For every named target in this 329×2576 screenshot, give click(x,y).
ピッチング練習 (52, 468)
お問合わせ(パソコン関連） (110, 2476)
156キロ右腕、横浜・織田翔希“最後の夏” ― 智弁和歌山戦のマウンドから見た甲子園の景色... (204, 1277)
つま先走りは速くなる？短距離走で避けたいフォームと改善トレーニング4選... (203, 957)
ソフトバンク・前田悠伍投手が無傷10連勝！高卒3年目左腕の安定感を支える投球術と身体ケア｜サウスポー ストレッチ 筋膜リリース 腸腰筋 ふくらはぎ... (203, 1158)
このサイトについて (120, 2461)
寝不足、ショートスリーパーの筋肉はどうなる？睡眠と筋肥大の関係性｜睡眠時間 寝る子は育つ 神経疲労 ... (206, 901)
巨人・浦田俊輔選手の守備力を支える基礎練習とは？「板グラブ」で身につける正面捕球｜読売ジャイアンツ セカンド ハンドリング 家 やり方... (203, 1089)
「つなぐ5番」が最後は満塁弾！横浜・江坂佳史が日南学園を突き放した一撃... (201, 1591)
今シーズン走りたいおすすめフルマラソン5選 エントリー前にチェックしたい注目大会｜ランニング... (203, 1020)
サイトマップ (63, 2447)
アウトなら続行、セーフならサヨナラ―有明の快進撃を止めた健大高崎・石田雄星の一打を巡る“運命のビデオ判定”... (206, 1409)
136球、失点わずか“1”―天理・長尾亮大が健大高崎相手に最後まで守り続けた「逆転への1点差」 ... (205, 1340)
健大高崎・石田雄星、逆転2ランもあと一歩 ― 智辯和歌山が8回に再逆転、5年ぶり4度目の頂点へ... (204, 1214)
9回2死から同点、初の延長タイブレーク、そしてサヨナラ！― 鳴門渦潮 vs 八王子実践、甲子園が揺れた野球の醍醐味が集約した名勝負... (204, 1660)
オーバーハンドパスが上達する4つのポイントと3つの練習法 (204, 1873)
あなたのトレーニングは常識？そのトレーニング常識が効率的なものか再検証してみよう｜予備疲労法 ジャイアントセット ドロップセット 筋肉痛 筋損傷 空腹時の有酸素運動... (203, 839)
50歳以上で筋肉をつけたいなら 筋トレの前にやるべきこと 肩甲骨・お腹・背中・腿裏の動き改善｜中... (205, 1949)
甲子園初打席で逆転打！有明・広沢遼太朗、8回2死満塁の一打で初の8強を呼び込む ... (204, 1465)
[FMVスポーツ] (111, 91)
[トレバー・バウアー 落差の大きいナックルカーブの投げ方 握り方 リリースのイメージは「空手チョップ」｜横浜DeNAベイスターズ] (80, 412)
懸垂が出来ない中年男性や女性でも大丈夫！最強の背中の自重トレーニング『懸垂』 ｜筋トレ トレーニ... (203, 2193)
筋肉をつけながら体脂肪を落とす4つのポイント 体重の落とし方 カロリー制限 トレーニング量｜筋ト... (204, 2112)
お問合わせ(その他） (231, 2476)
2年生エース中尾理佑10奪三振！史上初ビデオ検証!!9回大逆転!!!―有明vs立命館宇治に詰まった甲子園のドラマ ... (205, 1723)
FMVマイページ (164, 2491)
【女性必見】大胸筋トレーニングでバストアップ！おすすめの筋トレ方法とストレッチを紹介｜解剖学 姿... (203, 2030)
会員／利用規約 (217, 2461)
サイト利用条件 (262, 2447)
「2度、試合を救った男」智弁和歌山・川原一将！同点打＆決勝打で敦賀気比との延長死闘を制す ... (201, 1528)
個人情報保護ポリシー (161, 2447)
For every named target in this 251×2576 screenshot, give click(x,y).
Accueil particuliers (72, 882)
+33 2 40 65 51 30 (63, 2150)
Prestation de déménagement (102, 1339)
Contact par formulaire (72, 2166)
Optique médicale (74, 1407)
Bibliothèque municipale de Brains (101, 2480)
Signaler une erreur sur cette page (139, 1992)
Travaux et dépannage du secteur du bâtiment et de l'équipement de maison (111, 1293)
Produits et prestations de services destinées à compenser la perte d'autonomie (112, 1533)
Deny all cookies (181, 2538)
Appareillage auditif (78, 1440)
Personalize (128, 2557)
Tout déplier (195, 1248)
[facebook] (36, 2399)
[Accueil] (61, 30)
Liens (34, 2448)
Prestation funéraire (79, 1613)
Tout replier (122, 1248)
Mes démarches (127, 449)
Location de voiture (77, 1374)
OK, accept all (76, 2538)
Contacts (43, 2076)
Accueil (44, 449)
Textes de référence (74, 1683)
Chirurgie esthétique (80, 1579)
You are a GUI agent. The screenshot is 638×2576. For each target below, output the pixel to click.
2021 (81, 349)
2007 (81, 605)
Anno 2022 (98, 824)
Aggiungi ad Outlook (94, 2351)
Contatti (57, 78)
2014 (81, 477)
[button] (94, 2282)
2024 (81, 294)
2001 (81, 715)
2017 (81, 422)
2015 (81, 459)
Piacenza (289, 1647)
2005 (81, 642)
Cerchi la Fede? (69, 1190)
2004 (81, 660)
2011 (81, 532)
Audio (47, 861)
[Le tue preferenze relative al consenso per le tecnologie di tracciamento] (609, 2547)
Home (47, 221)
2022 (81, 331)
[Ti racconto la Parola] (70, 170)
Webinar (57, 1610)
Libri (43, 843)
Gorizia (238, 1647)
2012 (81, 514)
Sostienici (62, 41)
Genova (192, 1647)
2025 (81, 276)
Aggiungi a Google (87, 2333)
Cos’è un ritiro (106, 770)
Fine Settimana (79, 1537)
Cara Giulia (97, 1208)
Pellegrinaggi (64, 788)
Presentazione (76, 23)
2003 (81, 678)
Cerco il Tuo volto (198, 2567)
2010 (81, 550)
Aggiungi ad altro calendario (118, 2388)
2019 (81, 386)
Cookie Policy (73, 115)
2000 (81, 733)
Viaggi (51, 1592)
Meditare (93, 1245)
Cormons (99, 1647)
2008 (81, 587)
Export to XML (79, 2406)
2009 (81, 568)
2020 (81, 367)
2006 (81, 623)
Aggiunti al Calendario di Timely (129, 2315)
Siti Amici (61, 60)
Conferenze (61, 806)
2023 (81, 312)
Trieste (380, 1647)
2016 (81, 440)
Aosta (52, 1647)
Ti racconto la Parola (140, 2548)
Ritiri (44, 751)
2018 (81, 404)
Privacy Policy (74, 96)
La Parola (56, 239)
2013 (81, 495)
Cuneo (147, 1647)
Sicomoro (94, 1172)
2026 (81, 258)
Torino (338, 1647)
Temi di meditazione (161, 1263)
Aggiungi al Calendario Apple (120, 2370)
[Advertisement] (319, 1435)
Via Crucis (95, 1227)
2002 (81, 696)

* * *

=== Your goal ===
Could you return exactly the stretch of the data above that starts at the line with "今シーズン走りたいおすすめフルマラソン5選 エントリー前にチェックしたい注目大会｜ランニング... (203, 1020)" and ends at the line with "9回2死から同点、初の延長タイブレーク、そしてサヨナラ！― 鳴門渦潮 vs", both lines included?

=== Task result ===
今シーズン走りたいおすすめフルマラソン5選 エントリー前にチェックしたい注目大会｜ランニング... (203, 1020)
サイトマップ (63, 2447)
アウトなら続行、セーフならサヨナラ―有明の快進撃を止めた健大高崎・石田雄星の一打を巡る“運命のビデオ判定”... (206, 1409)
136球、失点わずか“1”―天理・長尾亮大が健大高崎相手に最後まで守り続けた「逆転への1点差」 ... (205, 1340)
健大高崎・石田雄星、逆転2ランもあと一歩 ― 智辯和歌山が8回に再逆転、5年ぶり4度目の頂点へ... (204, 1214)
9回2死から同点、初の延長タイブレーク、そしてサヨナラ！― 鳴門渦潮 vs 八王子実践、甲子園が揺れた野球の醍醐味が集約した名勝負... (204, 1660)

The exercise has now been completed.